5. **Tune hyperparameters** with `GridSearchCV`.

---

## 🧠 Why Use MLP for Regression?
✅ Captures complex patterns.  
✅ Suitable for high-dimensional datasets.  
✅ Flexible architecture and activation.  
❌ Requires tuning.  
❌ Less interpretable than linear models.

---

## 📈 Regression Metrics

- **MAE (Mean Absolute Error)**:  
  $ MAE = \frac{1}{n} \sum |y_i - \hat{y}_i| $
  
- **MSE (Mean Squared Error)**:  
  $ MSE = \frac{1}{n} \sum (y_i - \hat{y}_i)^2 $

- **RMSE (Root Mean Squared Error)**:  
  $ RMSE = \sqrt{MSE} $

- **R² (Coefficient of Determination)**:  
  $ R^2 = 1 - \frac{SS_{res}}{SS_{tot}} $

---


In [9]:
import warnings
warnings.filterwarnings("ignore")
import os
import pandas as pd

os.makedirs("figures/MLP", exist_ok=True)
# Create folder for saving plots

X_train = pd.read_csv("data/X_train_raw.csv").values
X_test = pd.read_csv("data/X_test_raw.csv").values
y_train = pd.read_csv("data/y_train_raw.csv")["target"].values
y_test = pd.read_csv("data/y_test_raw.csv")["target"].values

# Print the shape of the training and test datasets
print("Training data shape:", X_train.shape)
print("Training targets shape:", y_train.shape)
print("Test data shape:", X_test.shape)
print("Test targets shape:", y_test.shape)

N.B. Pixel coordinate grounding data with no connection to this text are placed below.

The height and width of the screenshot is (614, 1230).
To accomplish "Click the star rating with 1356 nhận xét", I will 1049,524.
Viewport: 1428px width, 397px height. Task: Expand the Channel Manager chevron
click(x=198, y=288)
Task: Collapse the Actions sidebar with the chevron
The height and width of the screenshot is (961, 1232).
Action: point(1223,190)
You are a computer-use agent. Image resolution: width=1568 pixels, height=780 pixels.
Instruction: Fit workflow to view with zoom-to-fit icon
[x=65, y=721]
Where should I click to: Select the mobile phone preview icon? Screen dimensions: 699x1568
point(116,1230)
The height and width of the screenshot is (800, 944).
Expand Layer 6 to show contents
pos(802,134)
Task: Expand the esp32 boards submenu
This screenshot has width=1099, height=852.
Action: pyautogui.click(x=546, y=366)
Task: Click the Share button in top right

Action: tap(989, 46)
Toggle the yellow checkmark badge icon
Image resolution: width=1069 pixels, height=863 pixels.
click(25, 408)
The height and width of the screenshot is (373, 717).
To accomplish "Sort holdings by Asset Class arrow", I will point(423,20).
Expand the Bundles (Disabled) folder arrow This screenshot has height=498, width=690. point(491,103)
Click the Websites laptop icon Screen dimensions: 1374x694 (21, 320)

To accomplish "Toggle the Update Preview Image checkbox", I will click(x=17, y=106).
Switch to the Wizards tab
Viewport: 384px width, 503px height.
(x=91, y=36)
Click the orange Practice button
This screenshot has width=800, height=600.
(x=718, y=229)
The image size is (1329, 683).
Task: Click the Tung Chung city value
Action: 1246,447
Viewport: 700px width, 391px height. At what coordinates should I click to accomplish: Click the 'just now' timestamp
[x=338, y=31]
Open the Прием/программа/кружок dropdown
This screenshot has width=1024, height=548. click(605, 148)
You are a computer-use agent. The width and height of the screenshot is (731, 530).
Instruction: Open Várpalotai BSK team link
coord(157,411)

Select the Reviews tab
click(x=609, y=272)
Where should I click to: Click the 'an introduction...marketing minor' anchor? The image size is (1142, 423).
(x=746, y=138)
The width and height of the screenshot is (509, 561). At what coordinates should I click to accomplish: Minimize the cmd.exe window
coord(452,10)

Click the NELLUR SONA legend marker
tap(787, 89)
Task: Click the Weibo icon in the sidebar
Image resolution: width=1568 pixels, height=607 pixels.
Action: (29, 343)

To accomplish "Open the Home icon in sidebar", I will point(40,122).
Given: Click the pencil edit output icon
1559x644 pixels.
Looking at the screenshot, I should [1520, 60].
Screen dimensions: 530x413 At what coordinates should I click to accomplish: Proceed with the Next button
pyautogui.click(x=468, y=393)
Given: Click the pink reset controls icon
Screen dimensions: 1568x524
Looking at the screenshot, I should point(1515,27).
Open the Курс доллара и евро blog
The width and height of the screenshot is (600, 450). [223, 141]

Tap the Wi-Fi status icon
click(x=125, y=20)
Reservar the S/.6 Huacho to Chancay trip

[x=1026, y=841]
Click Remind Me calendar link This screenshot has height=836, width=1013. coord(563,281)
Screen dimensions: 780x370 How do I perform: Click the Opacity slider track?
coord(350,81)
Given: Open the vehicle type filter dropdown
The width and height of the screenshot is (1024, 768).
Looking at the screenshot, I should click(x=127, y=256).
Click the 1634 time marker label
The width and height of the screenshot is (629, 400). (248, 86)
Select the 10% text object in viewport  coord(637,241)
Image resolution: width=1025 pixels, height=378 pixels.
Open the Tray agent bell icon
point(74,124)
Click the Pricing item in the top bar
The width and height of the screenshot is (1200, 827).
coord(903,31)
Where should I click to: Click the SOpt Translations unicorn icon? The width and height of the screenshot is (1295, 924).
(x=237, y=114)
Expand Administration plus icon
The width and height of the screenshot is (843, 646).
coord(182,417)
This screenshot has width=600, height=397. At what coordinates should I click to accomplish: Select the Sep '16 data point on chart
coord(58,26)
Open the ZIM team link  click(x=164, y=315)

from sklearn.preprocessing import StandardScaler
scaler = StandardScaler(copy=False).fit(X_train)
X_train = scaler.transform(X_train)
X_test = scaler.transform(X_test)

Training data shape: (391, 13)
Training targets shape: (391,)
Test data shape: (99, 13)
Test targets shape: (99,)


### 📝 Exercise Instructions:

#### **Objective**:
Use an `MLPRegressor` to fit a neural network on a regression dataset, perform hyperparameter tuning with GridSearchCV, evaluate the model, and analyze the residuals.

#### **Steps**:

1. **Modeling**:
    - Define an `MLPRegressor` model.
    - Set up a grid of parameters: `hidden_layer_sizes`, `solver`, `alpha`, and `max_iter`.

2. **Model Selection**:
    - Use `GridSearchCV` with 3-fold cross-validation to find the best configuration.
    - Print the best parameters and scores.

3. **Evaluation**:
    - Compute $R^2$ on the test set.
    - Calculate and print MAE, MSE, RMSE, and R² for both train and test sets.

4. **Visualization**:
    - Create a residual plot showing prediction errors on both training and testing data.
    - Save the residual plot as `figures/MLP/residual_plot.png`.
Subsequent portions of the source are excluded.